──────── SUPPLIED MATERIAL

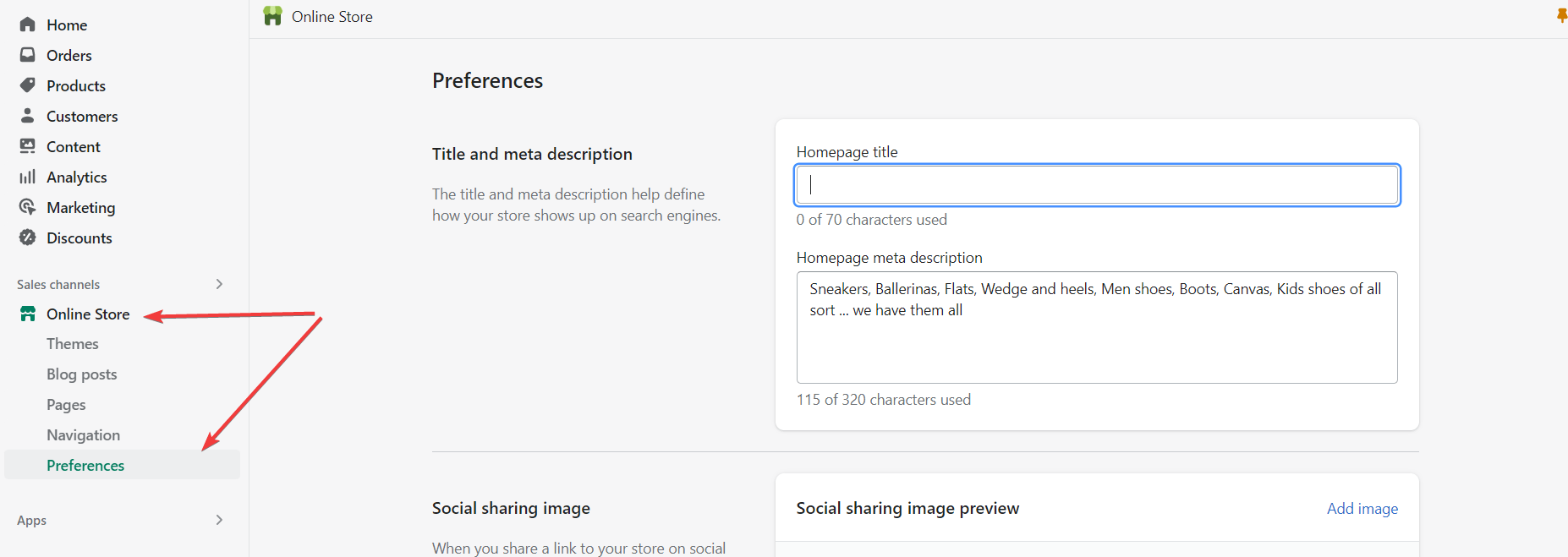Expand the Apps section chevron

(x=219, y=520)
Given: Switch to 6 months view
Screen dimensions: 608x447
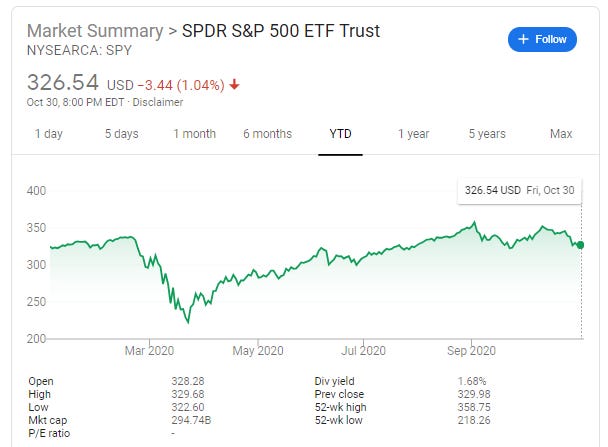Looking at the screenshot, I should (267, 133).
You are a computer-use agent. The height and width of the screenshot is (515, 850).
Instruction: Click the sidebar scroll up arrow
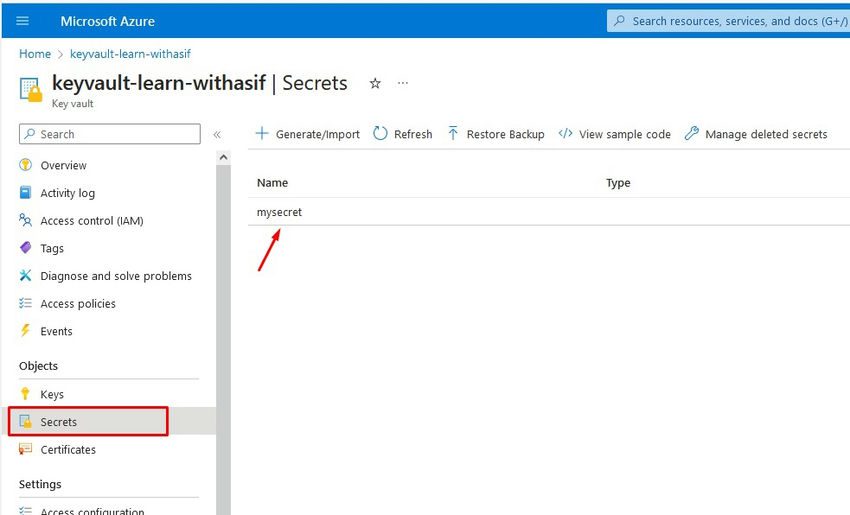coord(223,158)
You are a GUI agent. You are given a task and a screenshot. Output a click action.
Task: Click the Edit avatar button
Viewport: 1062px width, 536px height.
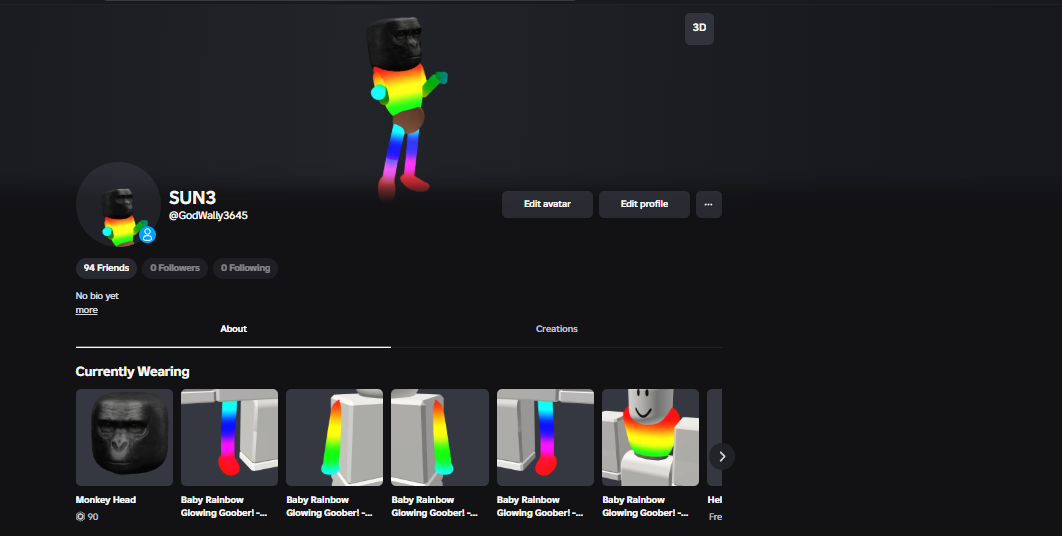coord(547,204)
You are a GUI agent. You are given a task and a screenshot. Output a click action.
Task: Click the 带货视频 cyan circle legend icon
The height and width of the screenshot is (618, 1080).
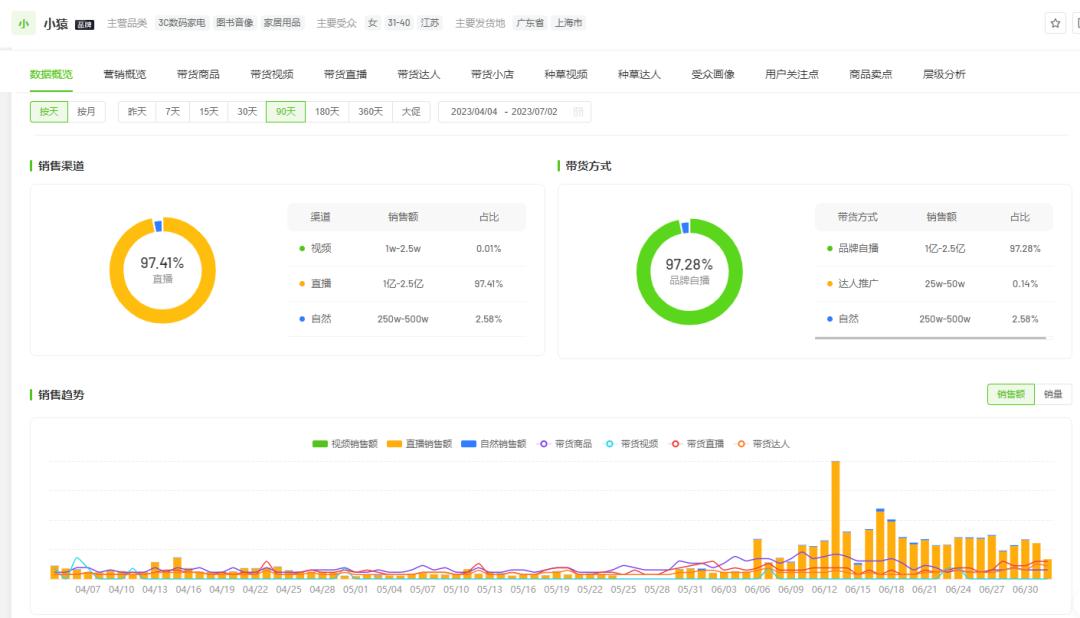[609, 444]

────────────────
──────── SUPPLIED MATERIAL

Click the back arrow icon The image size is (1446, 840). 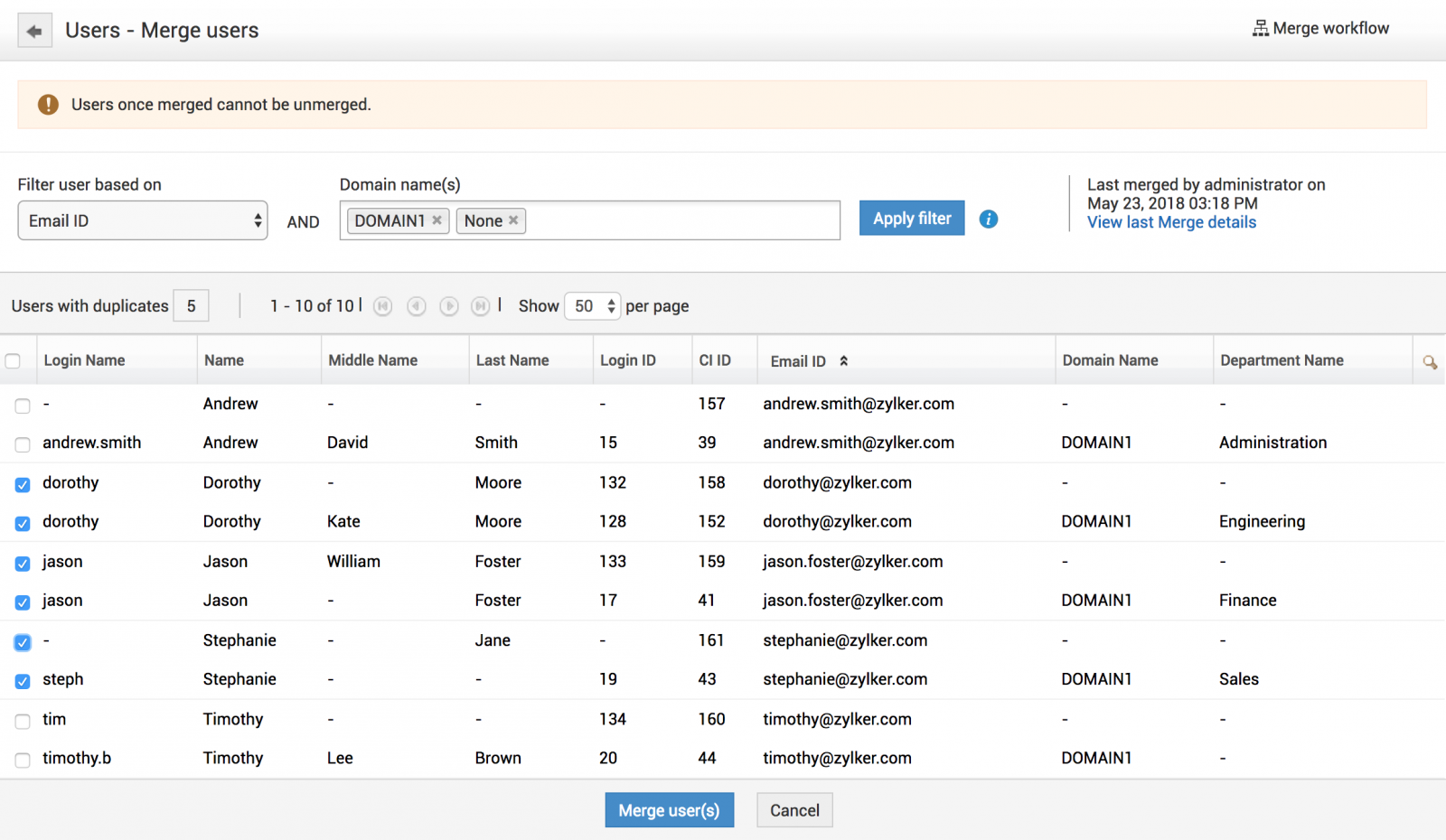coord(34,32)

────────────────

▸ WHAT NEEDS TO BE DONE:
With the pictures removed from your copy, retype the lines above from the one that contains "You are a computer-use" through the one that contains "Task: Click the Edit avatar button", exactly.

▸ COMPLETED TASK:
You are a computer-use agent. The height and width of the screenshot is (515, 850).
Instruction: Click the sidebar scroll up arrow
coord(223,158)
You are a GUI agent. You are given a task and a screenshot. Output a click action.
Task: Click the Edit avatar button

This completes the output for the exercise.